Coffee

For a certain group of people life is basically impossible without coffee. I’m one of those people. So it was with a lot of excitement that I helped Air New Zealand improve how they served coffee in the Koru Lounge.

The idea was simple – as you enter the lounge with your Air NZ app in your pocket we should be able to figure out that you’ve just entered the lounge and tell the Barista to start making your preferred coffee for you so that by the time you reach the Barista station your coffee is there for you waiting. Thus, reducing the risk that you will miss your early morning flight because you couldn’t order a coffee yourself and therefore couldn’t function.

An enhanced concept involved an interactive barista workstation and bar top where coffee cups as they were placed down were tracked and the customer’s name and coffee choice were rendered with the cup – along with how long they had before boarding. This concept was actually built using some cutting edge bar top technologies and custom vision tracking to keep track of all the coffees. Each coffee cup and saucer had one of approximately a thousand unique circular code patterns and the system could track hundreds of cups simultaneously. The surface used infra-red edge lit acrylic to handle multi-touch and actually allowed multiple customers to order a coffee simultaneously (for those that didn’t use the AirNZ app).

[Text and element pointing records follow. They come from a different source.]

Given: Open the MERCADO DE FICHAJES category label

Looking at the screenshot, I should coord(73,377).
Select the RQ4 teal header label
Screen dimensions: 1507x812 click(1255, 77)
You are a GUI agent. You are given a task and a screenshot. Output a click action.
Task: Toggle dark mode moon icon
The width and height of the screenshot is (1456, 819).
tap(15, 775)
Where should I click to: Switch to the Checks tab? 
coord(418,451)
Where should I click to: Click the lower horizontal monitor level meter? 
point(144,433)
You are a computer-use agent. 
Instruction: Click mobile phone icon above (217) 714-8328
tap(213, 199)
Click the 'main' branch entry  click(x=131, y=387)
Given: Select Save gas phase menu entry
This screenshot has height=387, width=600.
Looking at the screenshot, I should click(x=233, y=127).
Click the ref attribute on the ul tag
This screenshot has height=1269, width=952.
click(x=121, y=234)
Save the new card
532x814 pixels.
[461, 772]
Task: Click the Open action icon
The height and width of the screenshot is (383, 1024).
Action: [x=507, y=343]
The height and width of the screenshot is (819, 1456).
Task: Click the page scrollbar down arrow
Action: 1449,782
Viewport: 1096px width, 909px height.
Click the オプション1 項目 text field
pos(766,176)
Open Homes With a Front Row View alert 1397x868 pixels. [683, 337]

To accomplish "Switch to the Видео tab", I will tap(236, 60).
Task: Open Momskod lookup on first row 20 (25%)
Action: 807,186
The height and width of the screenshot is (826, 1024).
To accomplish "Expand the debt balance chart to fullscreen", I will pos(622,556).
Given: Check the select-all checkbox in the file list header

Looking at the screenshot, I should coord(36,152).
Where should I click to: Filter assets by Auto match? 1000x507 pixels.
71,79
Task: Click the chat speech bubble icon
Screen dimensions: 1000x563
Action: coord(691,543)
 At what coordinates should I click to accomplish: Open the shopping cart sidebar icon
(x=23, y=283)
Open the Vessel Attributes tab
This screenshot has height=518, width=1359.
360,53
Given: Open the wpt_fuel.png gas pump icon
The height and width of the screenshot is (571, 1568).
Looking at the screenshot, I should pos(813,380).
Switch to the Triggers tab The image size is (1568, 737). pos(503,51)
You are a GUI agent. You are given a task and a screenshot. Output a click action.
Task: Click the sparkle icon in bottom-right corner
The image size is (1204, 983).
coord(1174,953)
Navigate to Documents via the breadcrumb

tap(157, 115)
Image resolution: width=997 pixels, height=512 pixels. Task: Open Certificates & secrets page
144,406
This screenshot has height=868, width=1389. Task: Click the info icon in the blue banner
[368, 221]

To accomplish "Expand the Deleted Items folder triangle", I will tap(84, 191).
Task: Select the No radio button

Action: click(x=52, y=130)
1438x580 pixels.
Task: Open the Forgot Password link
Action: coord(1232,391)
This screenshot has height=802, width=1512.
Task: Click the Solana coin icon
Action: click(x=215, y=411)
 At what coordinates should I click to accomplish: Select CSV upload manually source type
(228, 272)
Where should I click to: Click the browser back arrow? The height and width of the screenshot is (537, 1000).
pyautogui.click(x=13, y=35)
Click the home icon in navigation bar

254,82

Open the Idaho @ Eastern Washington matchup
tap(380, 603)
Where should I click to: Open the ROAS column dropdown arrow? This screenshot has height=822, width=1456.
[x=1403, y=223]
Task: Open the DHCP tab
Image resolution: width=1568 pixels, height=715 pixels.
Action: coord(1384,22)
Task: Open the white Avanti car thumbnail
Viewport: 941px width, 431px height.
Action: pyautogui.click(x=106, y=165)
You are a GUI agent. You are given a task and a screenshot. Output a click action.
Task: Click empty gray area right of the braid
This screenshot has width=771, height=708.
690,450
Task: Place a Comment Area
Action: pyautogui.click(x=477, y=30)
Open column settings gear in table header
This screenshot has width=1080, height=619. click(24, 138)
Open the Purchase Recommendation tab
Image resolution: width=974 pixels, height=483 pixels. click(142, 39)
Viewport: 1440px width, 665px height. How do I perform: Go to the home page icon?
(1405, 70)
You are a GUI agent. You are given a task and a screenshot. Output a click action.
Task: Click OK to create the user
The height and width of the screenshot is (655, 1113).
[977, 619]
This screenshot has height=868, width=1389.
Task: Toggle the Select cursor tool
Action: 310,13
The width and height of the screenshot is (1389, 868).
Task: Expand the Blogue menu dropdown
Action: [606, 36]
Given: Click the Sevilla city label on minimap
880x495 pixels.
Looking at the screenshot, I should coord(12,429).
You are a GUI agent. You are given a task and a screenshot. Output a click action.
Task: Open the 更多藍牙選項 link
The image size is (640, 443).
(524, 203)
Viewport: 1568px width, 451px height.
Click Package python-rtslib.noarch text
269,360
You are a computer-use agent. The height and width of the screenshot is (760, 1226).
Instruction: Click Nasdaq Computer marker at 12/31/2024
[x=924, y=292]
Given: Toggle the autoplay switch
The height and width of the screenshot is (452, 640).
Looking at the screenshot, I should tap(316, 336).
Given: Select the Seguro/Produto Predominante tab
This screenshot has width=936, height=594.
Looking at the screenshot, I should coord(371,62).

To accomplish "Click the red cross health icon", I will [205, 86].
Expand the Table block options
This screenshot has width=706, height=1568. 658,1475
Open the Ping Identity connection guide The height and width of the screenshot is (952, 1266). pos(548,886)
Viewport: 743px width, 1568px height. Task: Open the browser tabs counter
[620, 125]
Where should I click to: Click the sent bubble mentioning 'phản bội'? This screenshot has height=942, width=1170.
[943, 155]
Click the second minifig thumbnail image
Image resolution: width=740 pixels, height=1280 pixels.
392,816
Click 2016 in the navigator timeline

But it ultimately never saw a production roll out I think mainly because the tiny gap between the bottom of a takeaway cup and the surface it sat on meant the cameras needed an almost transparent surface to see through. Ultimately the bar top could have used a material similar to privacy glass operating at 120Hz where the glass would be transparent for a cycle and fully opaque for a cycle. Coupled with a 60Hz camera looking through the completely transparent cycles and a 60Hz presentation device projecting during the completely opaque cycles could have overcome this limitation, but the technology was getting quite expensive at this point and a tiny slip of paper tucked under the cup along with an iPad for ordering provided 90% of the experience at a fraction of the cost!

I still think it’s a shame the hi-tech version never made it!